D-backs president/CEO Derrick Hall arrived at the facility at 5 a.m. MT and began walking around at 6:30 as crews readied the ballpark for its debut.

"We've been waiting for this day for well over two and a half years, and it's hard to believe that it's finally here," Hall said. "We all have nerves. We know that the facility is beautiful, but when you're going to be sold out on your first day, you want everything to go just right. I worry because I want everybody to walk away with a positive experience."

Pregame festivities included introductions of both teams and a flyover by Stearman A/C in late 1930s model airplanes.

There was also a video tribute to Keli McGregor, the late president of the Rockies who passed away last year. The Keli McGregor Reflective Path winds its way around the complex.

"I'll tell you, he's here," Feasel said. "All over the place, you can see him. There were numerous times when things would come up and we would say, 'What was Keli's vision? What was he thinking? What would he like?' So he's here."

Hall, who worked closely with McGregor on the design and construction of the facility, agreed with Feasel's assessment -- especially when the forecasted rain held off long enough for the game to be played.

"I told people if the weather holds up, that's Keli doing his part," Hall said. "I know he's here."

Salt River Fields is owned by the Salt River Pima-Maricopa Indian Community.
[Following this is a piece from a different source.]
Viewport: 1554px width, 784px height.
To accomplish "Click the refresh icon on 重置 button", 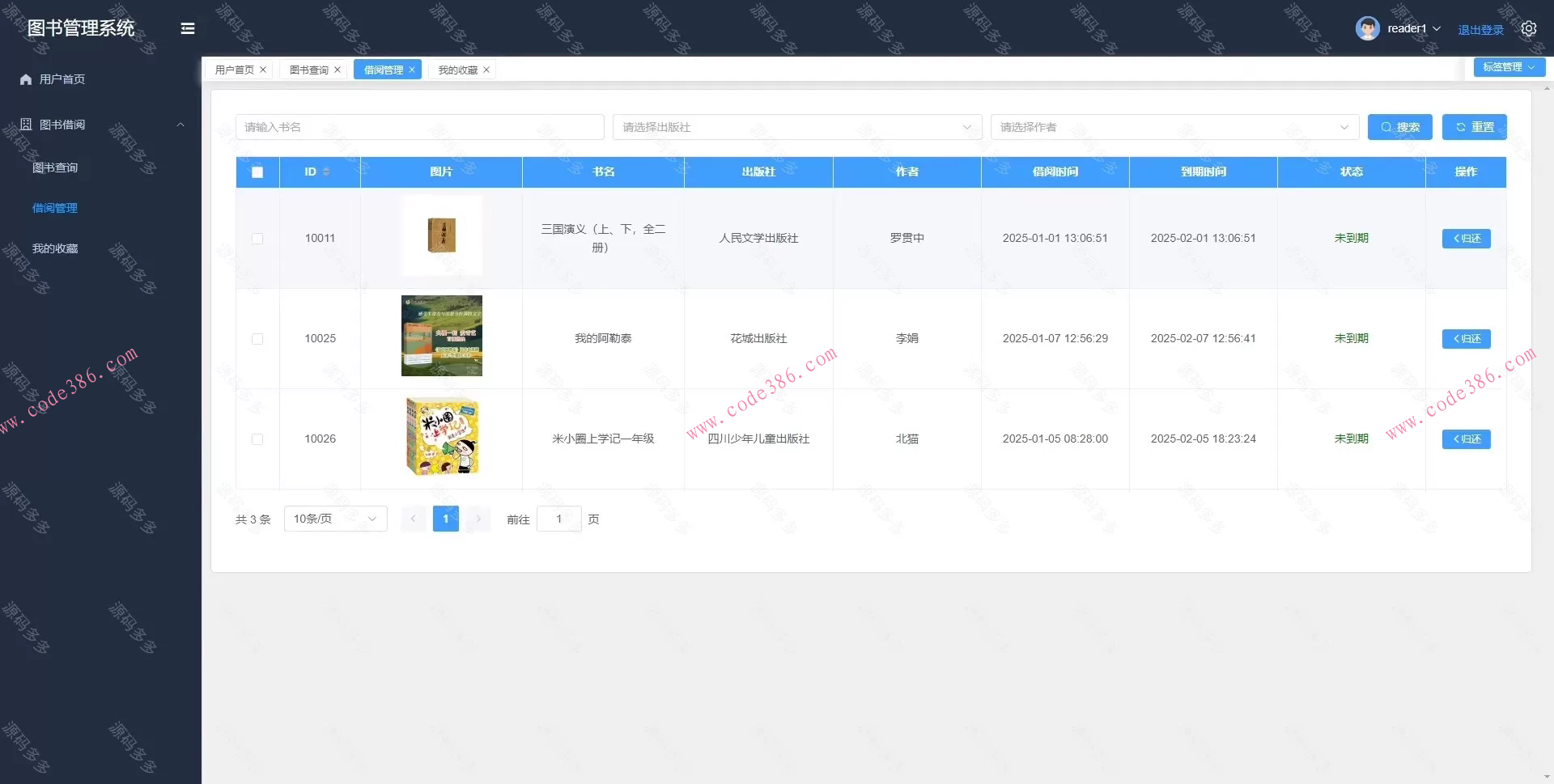I will 1460,126.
The ballpark has 7,000 fixed seats and space for an additional 4,000 fans on the grass berms beyond the outfield fences, though Saturday's attendance was announced at 12,514.

Designed by HKS Sports & Entertainment, the stadium features the largest high-definition scoreboard of any Spring Training facility, and its unique roof structure provides shade to 85 percent of the ballpark during the middle of the afternoon.

"The fan reaction has been tremendous," Hall said. "We're very proud of that, because we built this with the fans in mind."